Sorry, I had initially understood your post as laying the blame squarely on Parker for the production's overall failure.
I still think that the director and Roundabout's artistic directors deserve blame for not having the balls to do anything.
"...ugh. And she made that horribly obnoxious comment about she and Linney being tv/film people who do theater but "don't be mean to us or we won't come back!!" "
Play, if you are going to use quotes, then one has the expectation that's her quote, not some nonsense you made up and threw quotes around. Her point was not that she wouldn't come back if people didn't give her good reviews but was in reference to things being said about supposed backstage behaviors and feuds that she felt weren't true and weren't fair. The point was that she does theater cause she loves it and seeing things like that affected her love for doing it. But she wasn't saying she wouldn't come back.

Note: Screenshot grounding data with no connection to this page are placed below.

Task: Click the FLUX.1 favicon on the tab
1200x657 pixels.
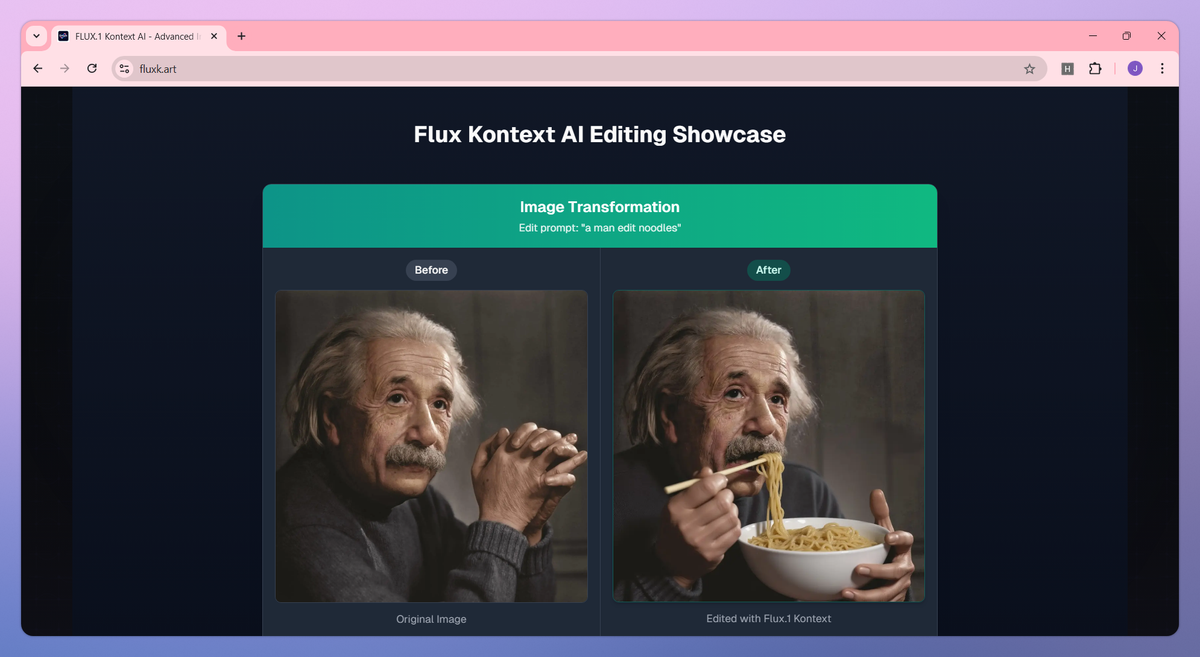Action: (64, 35)
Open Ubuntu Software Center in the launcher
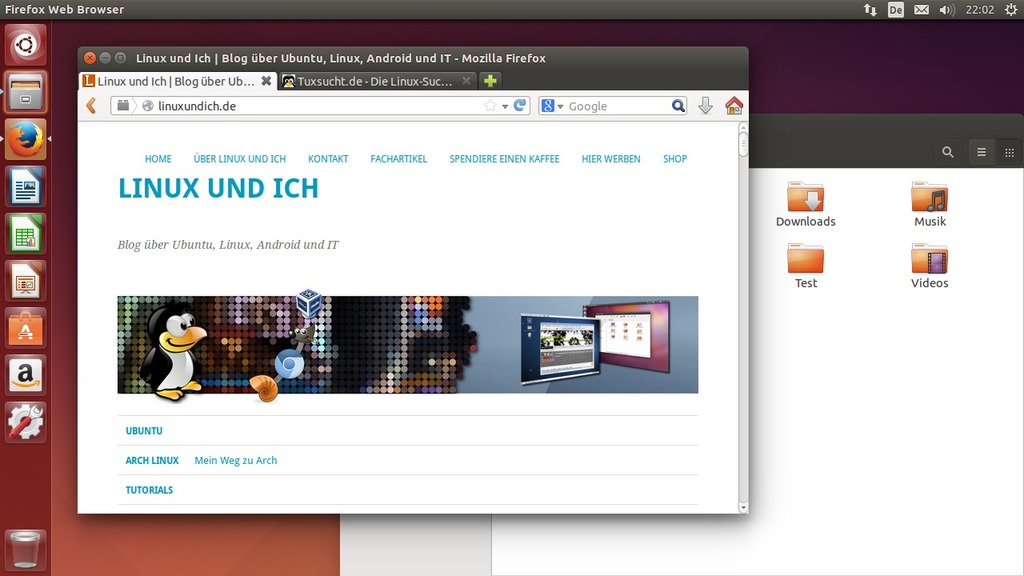Screen dimensions: 1024x576 [26, 329]
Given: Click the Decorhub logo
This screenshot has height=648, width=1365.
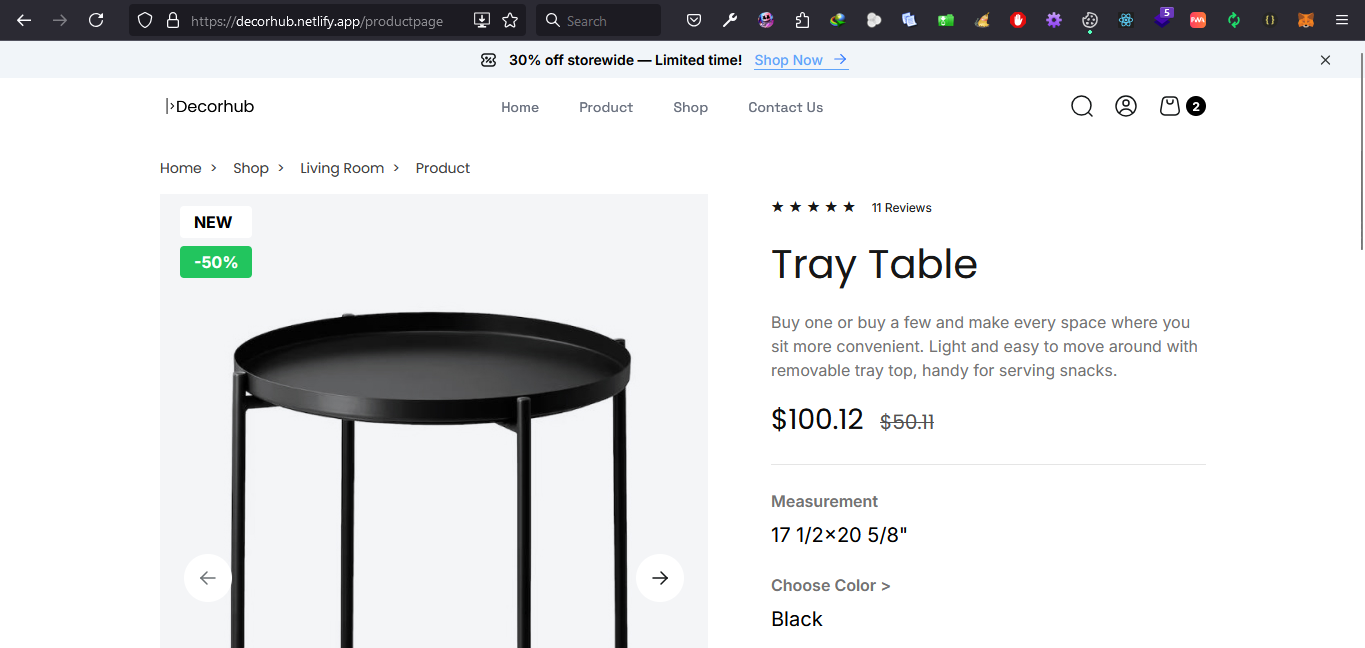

You want to take issue with her or her performance, fine, but don't make up imaginary quotes to do it.
Play Esq, Of course I what a said was written tongue in cheek. I'm only half joking when I say there is a curse on the American Airlines though. For the past 5 years, with few exceptions, there has been clunker after clunker. Even on the greatest stage actresses of our generation, Cherry Jones, had her talents muted in Mrs. Warren's Profession.

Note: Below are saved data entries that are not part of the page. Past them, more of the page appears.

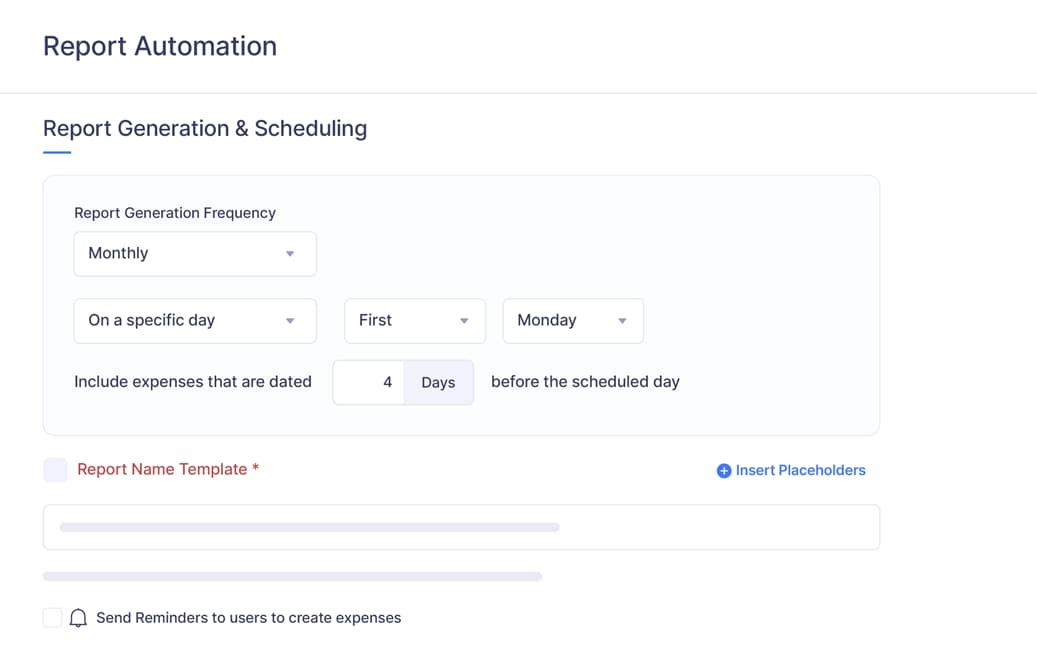Click the "Days" unit button
The image size is (1037, 663).
438,382
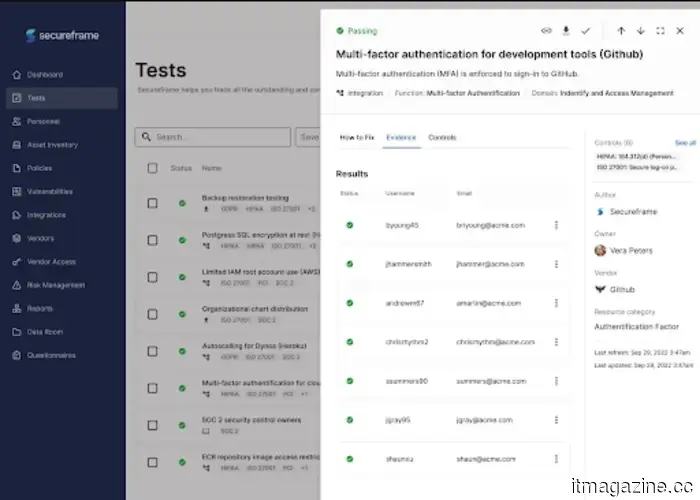The image size is (700, 500).
Task: Toggle the select-all checkbox in table header
Action: (153, 168)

Parker was playing it horribly modern, but as Kad mentions it's the job of the director and Roundabout to take note and attempt to fix the product they are handing to the public.

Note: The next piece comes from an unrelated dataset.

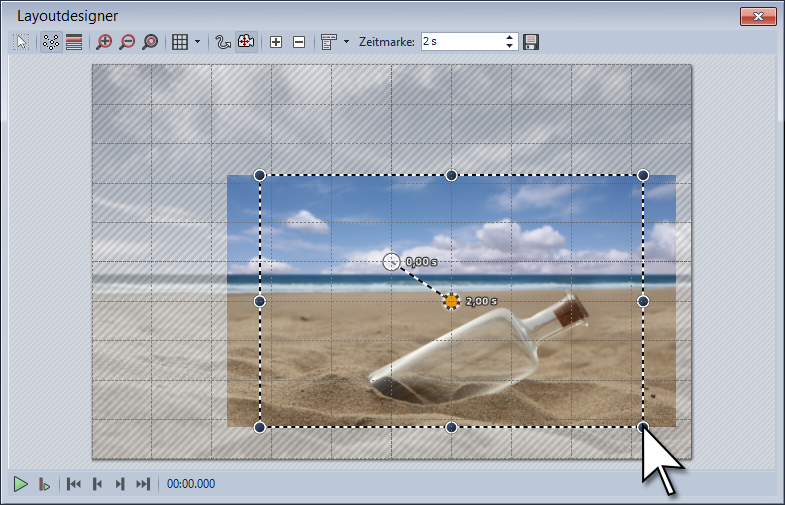Click the remove keyframe minus icon

click(299, 42)
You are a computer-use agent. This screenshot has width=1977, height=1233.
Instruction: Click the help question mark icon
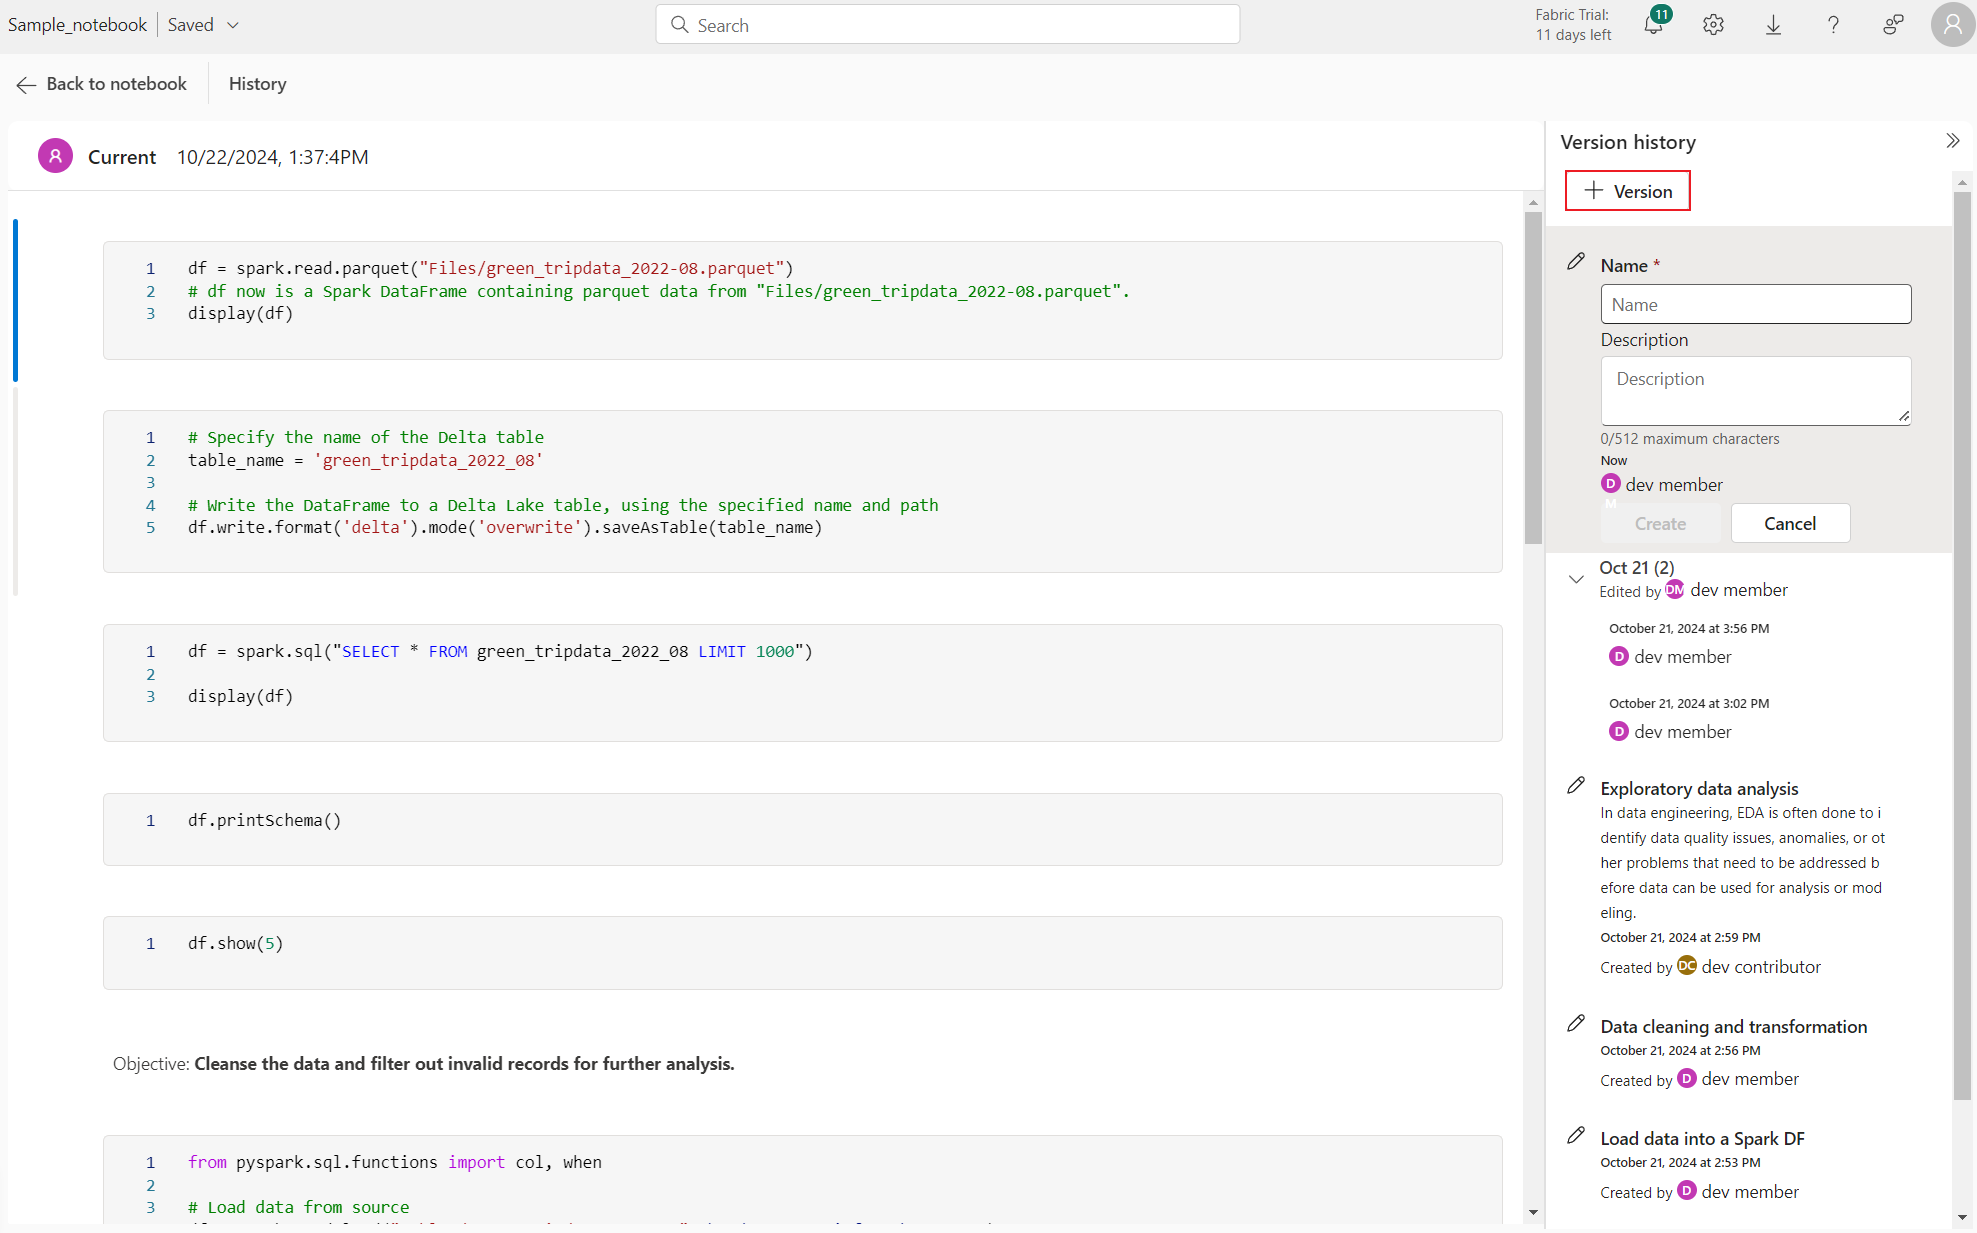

For why Hedda was so bad? Well other than Parker being just awful the rest of the cast and production were no great shakes either. Michael Cerveris gave the most respectable performance, but it felt dull compared to the other jarringly bad performances.
Peter Stormare was particularly bad, and like Constantine in J&H right now, he used 10 different accents over the course of the evening.
Everything was so inept and the text felt so buried under everything. If I didn't know better I would have walked out thinking it was a terribly written play.
Featured Actor Joined: 12/18/05
That Roundabout version of Hedda was one of the most ridiculous things I've ever seen on a stage. I'm relying on my imperfect memory, but I think the biggest problem was that none of the main roles was played in a manner that resembled any human behavior I've come across. (Helen Carey's low-key, touching performance as the put-upon aunt was the only good one I can recall.)
Peter Stormare was probably the worst of a very bad bunch -- he came off like a parody of a 1970s swinger, quite similar to Steve Martin and Dan Aykroyd's "wild and crazy guys" on Saturday Night Live.
And Mary Louise Parker's Hedda came across as insane from start to finish. In addition, her romantic interplay with Lovborg was so obvious and overly sexualized that her husband (Michael Cerveris) would have had to be literally blind not to notice it. (I may be exaggerating things at this late date, but I seem to remember that one conversation in the living room culminated in Lovborg sticking his hand up Hedda's dress and apparently fingering her.)
I definitely still remember that, as the lights went up for intermission, I had to make a conscious effort to close my mouth -- I had actually been gaping in disbelief.
Having said all that, I also remember that the show was often entertaining and had a lot of vitality -- I don't recall ever being bored.